----- Quoted text

MISA HYLTON (stylist and designer): Missy Elliott actually gave me the idea for that look. I was hanging out at her house one day, and she was like, “You know what? Kim is such a fly bitch. If I was Kim, you know what I would do? I would just have one titty out.” So I just made a mental note. The next big event we had was the 1999 MTV Video Music Awards, [and] that idea Missy gave me was the inspiration for the jumpsuit. I wanted to make it really beautiful and pretty; feminine and flirty and colorful. So I purchased Indian bridal fabric.

AMBROSE: For me, it was such a liberating moment for women. It was a Gloria Steinem moment. [Kim was] owning her body and her breasts. [It made me think of] marching in the streets in the ’60s...women with their tops off...big signs that said, “We are women, hear us roar!”

GIVHAN: Looking back, it certainly feels like it was a precursor to Rihanna wearing a bedazzled fishnet dress to the CFDA Fashion Awards, and Beyoncé wearing basically a glittery scrim to the Costume Institute Gala; a whole series of A-list women who wore gowns that were a hair’s breadth away from them being totally naked.

Despite a growing public appetite for all things celebrity—including what stars were wearing—a number of major fashion houses were still reluctant or unwilling to work with them. As a result, Ambrose and Hylton continued to design custom looks for their clients, as did Tina Knowles-Lawson for Destiny’s Child.

YOUNG: Fashion and celebrity were not friends yet. Fashion really held itself apart; it was really snobby back then.

KATZ: At the time, major fashion houses were not lending to people of color, or to bigger people. And it still exists today. There’s a lot of discrimination in terms of how clothes are resourced to celebrities.

AMBROSE: I didn’t have the luxury of calling in a look. [Design houses] wouldn’t even take my calls back then. So what are you supposed to do? You have to figure it out.

KATZ: Tina Knowles-Lawson deserves her flowers. It’s worth paying respect to her for saying, “I don’t have the resources available to me to get what I want, so I, myself, will become a resource for this group.”

HYLTON: By [2000] I had begun to establish relationships with [designers], because Lil’ Kim was the hottest thing out, and everybody wanted a piece of her. We would sit front row at fashion shows, Donatella Versace was flying us to her house on Lake Como…. Now, if you go back a few years, it was very difficult.

AMBROSE: Design houses only started to talk to us when they saw the impact we were having on retail, consumers, and pop culture. We didn’t have to go back and have a conversation with them, but I thought it was important for inclusivity that we were all speaking together as one. And it was for that reason that I was open to collaborating with designers and working with them. Also, they had superior tailoring and access that we didn’t have.

----------
----- Record excerpts

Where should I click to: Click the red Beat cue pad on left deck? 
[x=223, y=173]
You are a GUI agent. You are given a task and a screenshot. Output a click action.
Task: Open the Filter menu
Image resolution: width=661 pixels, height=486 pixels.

----------

* Problem to solve
Write what comes next in the oral history about stylists dressing celebrities at the turn of the 2000s, picking up after its last passage.

* Response below
Soon, red carpets seemingly usurped the awards shows themselves, with much of the discourse surrounding the events being about fashion.

GIVHAN: With hindsight being 20/20, looking back, you sort of realize that early on, the goal on the red carpet was to find a dress that looked really lovely on you and to not be embarrassed. That was sort of what allowed designers like Armani and Valentino to rise to the occasion, and the question of “Who are you wearing?” became the thing.

KATZ: [That time] was really peak worst-dressed-list culture. It was peak Joan Rivers on the red carpet. There was lots of criticizing people, and often women criticizing women. Though it would often be about the clothing, it could easily meander into criticism of bodies.

GIVHAN: In recent years, there’s been this pushback in asking—particularly female actors—about their attire, and the glam cameras that scan the body from head to toe, and how demeaning that is. You look back and realize that it was in many ways, these very young actresses who were placing their body at the center of the story. But then you could also argue that it was a matter of empowerment, that they could own the red carpet and own their sexuality and physicality.

The plunging Versace dress Jennifer Lopez wore to the Grammys on February 23, 2000, garnered so much interest that it inspired the creation of Google Images. While women commanded the bulk of the red-carpet attention at the time, men were also taking fashion and personal style seriously.

YOUNG: I really liked the way Matt Dillon used to dress. There was a Rat Pack thing going on. [Leonardo] DiCaprio and Matt were wearing high-waisted trousers, and I thought that was great. And I loved their haircuts. Leo’s haircut from the ’90s is the greatest thing I’ve ever seen.

KATZ: Keanu Reeves [in all black] is a great example of the fact that there’s a blueprint that’s existed. Timothée Chalamet is not inventing men caring about how they look on a red carpet. Keanu looked like a capital-S star in that look. It’s incredibly chic.

AMBROSE: That was a huge risk because it didn’t look like the typical Hollywood movie star black-tie moment. He forwent the bow tie for the black tie and then did a black shirt with a [suit]. Black on black on black on black on black.

GIVHAN: During that period, the real peacocking for menswear was really coming through the world of music and hip-hop, and men of color.

Early 2001: Britney Spears and Justin Timberlake wore matching denim ensembles to the American Music Awards on January 8. A few months later, Björk had her moment.

YOUNG: [Those Britney and Justin looks] were horrific; just so bad. I couldn’t believe it. Now I think it’s so funny, and I think that’s why it stays around, because it’s hilarious. I think Posh Spice, Victoria Beckham, clearly had the best P.R. in the world, because she and David Beckham used to [dress alike] too, and you never see those images referenced. Her wedding [in July 1999] is what I look at to cheer myself up; it’s the best. The crown with the hair poking through, it’s amazing. There was so much joy for me in that image.

AMBROSE: Anything that looks like a costume and is outlandish and reckless on the carpet gets 10s across the board from me. But I mean, it was Björk, what did we expect? She was [that era’s] Gaga.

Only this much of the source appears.